*** Block opens ***

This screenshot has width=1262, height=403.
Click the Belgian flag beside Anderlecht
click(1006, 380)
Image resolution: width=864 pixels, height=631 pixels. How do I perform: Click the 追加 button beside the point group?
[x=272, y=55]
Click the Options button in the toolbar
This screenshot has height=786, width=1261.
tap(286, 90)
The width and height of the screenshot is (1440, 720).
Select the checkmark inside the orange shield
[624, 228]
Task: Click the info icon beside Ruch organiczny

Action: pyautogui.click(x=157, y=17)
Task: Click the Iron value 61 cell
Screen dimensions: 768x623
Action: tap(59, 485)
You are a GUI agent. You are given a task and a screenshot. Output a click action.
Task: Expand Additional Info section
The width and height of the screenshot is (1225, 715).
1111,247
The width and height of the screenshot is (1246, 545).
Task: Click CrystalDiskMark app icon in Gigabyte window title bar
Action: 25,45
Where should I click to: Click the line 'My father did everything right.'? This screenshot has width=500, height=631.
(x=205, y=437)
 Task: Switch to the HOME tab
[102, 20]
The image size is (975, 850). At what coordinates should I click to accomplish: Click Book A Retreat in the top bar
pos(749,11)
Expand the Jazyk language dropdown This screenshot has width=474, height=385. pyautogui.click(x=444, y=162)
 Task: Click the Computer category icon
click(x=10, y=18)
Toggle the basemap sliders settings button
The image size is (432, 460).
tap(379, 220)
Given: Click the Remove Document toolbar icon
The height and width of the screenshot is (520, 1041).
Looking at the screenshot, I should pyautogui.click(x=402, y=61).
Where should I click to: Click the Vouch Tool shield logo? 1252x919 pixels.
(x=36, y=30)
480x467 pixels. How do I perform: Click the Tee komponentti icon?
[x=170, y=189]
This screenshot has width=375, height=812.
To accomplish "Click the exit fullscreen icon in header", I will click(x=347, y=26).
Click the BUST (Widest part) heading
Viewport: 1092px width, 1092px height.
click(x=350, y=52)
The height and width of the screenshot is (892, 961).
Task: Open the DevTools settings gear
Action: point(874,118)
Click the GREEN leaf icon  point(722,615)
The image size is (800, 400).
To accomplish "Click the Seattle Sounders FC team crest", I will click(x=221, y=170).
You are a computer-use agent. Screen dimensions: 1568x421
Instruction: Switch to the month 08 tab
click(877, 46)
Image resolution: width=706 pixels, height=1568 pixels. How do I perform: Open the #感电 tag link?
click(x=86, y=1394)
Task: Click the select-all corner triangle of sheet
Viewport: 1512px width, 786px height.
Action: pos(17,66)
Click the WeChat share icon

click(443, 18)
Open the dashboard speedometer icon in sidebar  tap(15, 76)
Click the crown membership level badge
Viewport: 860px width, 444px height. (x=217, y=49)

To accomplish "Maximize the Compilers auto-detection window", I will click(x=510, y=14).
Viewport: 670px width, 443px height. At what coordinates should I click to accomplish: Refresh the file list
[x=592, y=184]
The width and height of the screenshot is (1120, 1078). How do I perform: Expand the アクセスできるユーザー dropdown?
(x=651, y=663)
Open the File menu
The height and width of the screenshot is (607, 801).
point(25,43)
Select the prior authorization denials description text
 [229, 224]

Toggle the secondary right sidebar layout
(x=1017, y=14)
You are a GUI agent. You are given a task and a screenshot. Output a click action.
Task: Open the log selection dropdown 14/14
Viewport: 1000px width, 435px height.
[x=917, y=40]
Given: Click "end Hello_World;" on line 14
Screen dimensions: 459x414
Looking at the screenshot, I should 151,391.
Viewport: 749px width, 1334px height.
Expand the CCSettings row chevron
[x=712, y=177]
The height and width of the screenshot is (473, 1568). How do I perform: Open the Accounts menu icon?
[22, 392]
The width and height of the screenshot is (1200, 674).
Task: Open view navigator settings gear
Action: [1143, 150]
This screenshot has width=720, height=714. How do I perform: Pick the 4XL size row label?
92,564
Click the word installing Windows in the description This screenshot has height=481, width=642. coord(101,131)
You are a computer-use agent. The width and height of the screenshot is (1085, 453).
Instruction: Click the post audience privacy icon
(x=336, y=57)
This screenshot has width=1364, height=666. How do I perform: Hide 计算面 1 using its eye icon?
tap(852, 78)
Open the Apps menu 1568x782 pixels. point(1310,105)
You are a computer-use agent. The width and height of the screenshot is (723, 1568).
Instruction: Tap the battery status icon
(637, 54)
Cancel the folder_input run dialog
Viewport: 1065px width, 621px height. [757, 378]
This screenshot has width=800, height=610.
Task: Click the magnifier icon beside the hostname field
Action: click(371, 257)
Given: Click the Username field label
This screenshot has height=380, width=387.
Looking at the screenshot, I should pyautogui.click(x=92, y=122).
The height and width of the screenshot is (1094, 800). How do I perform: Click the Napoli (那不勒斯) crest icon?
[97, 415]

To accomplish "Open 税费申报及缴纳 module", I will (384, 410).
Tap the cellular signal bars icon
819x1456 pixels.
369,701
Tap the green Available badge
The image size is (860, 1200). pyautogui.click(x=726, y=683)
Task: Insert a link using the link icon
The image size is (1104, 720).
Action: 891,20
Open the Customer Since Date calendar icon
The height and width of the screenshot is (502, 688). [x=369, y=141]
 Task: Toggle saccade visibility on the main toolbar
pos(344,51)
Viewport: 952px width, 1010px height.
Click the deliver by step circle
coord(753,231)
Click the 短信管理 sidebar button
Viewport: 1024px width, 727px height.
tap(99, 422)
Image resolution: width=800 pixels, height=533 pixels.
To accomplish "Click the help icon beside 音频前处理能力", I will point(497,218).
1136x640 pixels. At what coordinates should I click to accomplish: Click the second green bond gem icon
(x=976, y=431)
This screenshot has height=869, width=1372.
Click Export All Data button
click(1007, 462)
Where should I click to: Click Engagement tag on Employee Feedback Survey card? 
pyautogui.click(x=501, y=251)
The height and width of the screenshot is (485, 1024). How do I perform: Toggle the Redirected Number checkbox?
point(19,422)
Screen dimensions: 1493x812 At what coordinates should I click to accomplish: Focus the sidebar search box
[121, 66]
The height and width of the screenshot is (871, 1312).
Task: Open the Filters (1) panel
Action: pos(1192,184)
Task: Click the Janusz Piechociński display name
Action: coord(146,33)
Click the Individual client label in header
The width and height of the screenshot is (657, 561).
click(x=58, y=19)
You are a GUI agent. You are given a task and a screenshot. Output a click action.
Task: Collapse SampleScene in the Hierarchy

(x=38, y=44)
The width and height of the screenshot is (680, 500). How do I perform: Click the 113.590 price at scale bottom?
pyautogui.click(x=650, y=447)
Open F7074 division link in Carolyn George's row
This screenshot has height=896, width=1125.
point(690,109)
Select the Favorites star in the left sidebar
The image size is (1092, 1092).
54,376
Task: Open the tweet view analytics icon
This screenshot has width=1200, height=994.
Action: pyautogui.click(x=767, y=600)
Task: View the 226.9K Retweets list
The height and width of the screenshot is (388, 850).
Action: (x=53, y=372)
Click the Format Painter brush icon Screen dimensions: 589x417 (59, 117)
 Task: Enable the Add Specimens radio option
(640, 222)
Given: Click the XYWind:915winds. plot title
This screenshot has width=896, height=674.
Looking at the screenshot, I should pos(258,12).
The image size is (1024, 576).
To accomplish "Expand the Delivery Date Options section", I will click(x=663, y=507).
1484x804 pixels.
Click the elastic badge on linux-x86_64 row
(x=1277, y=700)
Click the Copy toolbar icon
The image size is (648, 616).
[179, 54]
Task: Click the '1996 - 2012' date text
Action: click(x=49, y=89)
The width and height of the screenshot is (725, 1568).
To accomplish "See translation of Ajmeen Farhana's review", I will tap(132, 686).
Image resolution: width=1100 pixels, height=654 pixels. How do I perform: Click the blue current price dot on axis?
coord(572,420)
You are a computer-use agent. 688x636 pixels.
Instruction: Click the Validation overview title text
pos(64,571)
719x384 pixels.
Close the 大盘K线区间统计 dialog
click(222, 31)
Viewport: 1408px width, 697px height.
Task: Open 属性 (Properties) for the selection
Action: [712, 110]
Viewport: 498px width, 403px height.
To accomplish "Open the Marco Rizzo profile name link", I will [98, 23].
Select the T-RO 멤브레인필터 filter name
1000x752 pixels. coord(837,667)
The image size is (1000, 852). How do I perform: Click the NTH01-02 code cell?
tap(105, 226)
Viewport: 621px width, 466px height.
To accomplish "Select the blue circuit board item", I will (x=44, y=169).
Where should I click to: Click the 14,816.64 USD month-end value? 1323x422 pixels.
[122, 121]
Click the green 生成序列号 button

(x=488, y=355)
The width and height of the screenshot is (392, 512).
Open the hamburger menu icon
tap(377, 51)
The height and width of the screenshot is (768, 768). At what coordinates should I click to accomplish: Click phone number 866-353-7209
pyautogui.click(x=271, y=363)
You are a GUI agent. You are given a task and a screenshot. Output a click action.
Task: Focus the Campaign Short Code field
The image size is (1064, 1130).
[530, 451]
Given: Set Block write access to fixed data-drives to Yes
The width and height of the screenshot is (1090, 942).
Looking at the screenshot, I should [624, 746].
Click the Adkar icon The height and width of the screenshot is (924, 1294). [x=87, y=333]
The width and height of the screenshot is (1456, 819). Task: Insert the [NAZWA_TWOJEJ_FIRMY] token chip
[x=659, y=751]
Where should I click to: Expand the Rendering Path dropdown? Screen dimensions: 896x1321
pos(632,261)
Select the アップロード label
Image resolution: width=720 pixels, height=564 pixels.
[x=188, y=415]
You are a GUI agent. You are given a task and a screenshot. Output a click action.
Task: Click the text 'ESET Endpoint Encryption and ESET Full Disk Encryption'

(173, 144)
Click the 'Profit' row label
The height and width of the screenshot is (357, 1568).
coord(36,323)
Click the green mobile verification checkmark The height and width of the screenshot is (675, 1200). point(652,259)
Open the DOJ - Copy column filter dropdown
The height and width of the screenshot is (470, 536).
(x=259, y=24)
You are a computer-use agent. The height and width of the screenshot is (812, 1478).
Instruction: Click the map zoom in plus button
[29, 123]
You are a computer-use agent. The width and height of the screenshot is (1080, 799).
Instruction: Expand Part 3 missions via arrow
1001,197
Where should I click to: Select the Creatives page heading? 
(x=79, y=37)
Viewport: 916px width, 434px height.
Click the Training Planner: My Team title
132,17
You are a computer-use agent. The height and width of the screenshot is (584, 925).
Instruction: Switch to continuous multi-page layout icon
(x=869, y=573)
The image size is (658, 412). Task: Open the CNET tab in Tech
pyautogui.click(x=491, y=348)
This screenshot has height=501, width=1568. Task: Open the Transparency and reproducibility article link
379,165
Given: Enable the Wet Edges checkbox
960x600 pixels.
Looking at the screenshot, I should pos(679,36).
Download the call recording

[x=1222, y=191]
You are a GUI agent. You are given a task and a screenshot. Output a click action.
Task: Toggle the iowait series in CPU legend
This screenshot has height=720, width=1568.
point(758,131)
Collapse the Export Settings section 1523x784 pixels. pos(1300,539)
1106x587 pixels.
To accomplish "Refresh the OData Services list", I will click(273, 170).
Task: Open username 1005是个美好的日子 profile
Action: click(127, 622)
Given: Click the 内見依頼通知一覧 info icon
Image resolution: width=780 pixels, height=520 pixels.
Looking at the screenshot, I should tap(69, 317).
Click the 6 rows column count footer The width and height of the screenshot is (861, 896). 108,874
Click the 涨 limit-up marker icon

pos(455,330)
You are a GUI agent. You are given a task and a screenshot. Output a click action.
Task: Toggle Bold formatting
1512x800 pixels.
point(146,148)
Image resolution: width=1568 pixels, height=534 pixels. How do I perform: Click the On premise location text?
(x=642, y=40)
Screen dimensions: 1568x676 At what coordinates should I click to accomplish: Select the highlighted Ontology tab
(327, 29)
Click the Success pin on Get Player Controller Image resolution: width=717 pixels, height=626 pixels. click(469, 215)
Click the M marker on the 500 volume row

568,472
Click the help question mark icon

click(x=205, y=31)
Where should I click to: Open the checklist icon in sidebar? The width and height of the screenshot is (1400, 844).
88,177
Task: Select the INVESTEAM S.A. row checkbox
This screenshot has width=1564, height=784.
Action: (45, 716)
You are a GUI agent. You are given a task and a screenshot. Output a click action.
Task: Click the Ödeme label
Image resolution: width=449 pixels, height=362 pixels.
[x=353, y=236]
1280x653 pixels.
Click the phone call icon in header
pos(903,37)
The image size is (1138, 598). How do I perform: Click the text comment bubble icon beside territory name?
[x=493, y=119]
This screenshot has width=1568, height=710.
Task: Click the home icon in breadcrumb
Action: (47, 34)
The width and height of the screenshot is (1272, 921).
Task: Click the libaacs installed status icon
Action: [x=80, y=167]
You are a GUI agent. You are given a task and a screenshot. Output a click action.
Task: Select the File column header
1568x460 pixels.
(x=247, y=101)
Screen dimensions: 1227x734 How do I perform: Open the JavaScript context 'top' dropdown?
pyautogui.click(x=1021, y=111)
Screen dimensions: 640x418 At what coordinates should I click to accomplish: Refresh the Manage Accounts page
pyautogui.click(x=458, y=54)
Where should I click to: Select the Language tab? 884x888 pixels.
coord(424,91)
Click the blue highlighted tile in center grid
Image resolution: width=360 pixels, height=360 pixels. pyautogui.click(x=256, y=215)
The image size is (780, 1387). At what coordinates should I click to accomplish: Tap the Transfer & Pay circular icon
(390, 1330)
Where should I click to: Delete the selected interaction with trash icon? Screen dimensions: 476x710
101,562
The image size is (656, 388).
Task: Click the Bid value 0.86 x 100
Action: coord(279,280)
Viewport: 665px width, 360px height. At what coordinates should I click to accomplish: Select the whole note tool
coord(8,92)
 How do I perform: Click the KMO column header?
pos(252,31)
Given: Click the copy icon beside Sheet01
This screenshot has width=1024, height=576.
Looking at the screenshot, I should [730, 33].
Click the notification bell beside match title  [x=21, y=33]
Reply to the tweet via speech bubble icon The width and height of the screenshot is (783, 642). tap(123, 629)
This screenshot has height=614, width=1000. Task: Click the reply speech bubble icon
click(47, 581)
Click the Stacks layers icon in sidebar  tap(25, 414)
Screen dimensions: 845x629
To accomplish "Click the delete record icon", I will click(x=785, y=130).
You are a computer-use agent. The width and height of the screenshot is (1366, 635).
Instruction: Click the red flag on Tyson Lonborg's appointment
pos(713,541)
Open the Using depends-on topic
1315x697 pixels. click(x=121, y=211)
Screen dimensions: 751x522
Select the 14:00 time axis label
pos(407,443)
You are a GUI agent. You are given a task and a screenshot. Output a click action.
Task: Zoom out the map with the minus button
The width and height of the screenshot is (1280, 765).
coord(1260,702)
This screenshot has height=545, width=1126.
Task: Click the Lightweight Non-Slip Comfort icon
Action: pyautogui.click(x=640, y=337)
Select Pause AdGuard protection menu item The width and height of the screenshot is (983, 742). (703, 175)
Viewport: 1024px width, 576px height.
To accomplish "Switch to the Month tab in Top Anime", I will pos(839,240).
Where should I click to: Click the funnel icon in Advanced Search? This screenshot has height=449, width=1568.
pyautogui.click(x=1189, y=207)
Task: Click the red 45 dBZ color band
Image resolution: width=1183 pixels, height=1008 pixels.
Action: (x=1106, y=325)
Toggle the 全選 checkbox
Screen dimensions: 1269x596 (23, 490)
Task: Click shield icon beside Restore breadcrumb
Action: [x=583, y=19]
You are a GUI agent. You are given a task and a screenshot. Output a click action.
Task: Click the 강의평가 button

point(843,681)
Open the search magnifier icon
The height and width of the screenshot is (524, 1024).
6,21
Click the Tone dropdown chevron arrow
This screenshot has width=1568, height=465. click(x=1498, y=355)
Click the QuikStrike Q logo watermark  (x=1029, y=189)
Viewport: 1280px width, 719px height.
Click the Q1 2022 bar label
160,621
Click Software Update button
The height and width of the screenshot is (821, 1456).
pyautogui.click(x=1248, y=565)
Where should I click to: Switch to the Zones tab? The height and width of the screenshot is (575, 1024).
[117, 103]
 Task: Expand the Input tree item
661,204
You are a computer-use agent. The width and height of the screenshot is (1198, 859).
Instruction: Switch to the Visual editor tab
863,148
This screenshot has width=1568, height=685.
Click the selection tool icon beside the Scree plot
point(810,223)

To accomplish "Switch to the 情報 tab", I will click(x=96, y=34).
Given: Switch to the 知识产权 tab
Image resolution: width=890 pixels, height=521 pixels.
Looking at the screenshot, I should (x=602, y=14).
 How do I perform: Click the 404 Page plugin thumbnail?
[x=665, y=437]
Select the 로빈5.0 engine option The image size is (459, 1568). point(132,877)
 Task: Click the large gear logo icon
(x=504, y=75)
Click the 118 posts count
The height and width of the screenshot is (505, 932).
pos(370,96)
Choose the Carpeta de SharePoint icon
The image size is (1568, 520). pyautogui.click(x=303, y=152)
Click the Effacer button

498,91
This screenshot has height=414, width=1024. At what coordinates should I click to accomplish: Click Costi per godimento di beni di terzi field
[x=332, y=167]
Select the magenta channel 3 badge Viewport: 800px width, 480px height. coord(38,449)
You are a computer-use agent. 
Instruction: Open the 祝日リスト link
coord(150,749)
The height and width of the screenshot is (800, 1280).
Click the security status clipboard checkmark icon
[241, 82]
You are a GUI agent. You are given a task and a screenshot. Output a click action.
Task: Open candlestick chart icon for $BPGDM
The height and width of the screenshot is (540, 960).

*** Block closes ***

» **About this exercise**
Output only the number of lines in the listing that contain the string "section".

» **Written answer**
3